### YOUR OBJECTIVE
The answer must consist solely of the lines from the one containing "The height and width of the screenshot is (1168, 1536)." to the end of the entries below, repeated exactly.

### THE DATA
=== Begin Enclosure ===
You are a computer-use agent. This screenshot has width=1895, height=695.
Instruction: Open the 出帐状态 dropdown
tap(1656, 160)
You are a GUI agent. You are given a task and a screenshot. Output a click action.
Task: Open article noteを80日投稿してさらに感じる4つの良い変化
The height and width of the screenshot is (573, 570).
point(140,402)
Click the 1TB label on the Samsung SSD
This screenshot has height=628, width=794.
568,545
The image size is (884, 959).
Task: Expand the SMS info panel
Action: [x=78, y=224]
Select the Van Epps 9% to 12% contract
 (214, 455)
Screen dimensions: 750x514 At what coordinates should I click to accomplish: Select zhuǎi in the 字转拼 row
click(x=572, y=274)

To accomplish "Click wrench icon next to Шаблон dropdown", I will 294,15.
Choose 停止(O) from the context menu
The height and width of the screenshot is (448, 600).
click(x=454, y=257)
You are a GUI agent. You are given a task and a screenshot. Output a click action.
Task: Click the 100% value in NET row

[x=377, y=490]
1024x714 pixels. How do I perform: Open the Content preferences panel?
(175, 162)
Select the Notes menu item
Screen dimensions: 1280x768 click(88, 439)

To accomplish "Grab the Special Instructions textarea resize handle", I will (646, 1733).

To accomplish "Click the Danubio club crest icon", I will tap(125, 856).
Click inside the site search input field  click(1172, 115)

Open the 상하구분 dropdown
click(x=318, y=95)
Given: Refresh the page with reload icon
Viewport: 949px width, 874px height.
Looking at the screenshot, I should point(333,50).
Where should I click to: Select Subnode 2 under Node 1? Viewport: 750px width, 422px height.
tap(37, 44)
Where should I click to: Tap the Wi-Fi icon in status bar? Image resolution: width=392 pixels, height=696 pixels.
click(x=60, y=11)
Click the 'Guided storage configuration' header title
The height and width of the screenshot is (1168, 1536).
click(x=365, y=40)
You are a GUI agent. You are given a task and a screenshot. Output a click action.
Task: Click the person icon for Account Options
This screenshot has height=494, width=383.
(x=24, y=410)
=== End Enclosure ===
### EXPECTED ANSWER
The height and width of the screenshot is (1168, 1536).
click(x=365, y=40)
You are a GUI agent. You are given a task and a screenshot. Output a click action.
Task: Click the person icon for Account Options
This screenshot has height=494, width=383.
(x=24, y=410)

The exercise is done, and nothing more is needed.